What Can You Do to Raise a Happy Baby?

Image Credit: Laughing Baby with Mother from CuteBabyWallpapers.com

In a Psychology Today post entitled “Where Are the Happy Babies?” Darcia Narvaez Ph.D. points out the all-too-common sight of distracted, dazed, and unhappy babies she seems to encounter more and more these days. She goes on to ask:

“Why are so few babies ‘glowing’ anymore?”

In her answer to the above question she offers an overview of babies’ needs and their brain growth within their first year of life, concluding:

“What does the baby want/need desperately in the first two years when the brain is growing so quickly?


Yes! That’s what it takes to raise a happy, alert, engaged, glowing baby. The external womb!

What does that mean? Below is a quick overview of her thorough and powerful list, but go ahead and read the original article for more detail.

– Constant Touch
Constantly holding and carrying baby “keeps DNA synthesis and growth hormone going. Separation from a caregiver’s body shuts both down.”
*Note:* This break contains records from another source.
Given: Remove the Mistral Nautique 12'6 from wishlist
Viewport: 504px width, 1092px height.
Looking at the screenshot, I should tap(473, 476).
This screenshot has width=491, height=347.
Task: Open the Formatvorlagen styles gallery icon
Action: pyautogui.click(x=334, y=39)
– Caregiver Responsiveness
Babies aren’t capable of self-care at birth, but they are capable of nonverbally expressing their needs and discomforts. Prompt responses to their needs help their bodies and brains grow and keeps them calm. If they have to cry to get their needs met, their cries release cortisol…which kills brain cells.

– Stress Avoidance
For their first several years, around age five according to Narvaez, children’s brains aren’t capable of dealing with loud noises or any sort of sudden distress. As the caregiver compassionately comforts the child, the child is slowly being coached to calm themselves. It takes time, years even, but it’s well worth it.

– Discomfort Avoidance
Helping baby avoid discomfort by nursing, changing, carrying, rocking, or providing non-nutritive suckling increases their confidence that their needs can and will be met regularly. This confidence grows and stays with them into toddlerhood and beyond.

– Crying Avoidance
The more babies are left to cry, the more they develop a stress-reactive brain that has a harder time calming itself. Narvaez points to cultures in which babies don’t cry because they’re not separated from their caregivers, or left unfed or untouched.

– Breastmilk and Feeding on Request
It’s been scientifically proven over and over that breastmilk provides benefits that formula cannot recreate. As long as momma isn’t malnourished, breastmilk gives babies all those benefits and feeding on request, or on demand breastfeeding, ensures that no “opportunities to provide brain-building nutrients will be missed.”

I know that all doesn’t sound easy, and Narvaez admits that while babies need round-the-clock, responsive caregivers parents can’t do it alone. We need more support from extended families, workplaces, and society to focus on family time, health, and wellbeing.

Until then, sadly, distracted, dazed, and unhappy babies may just continue to be the norm.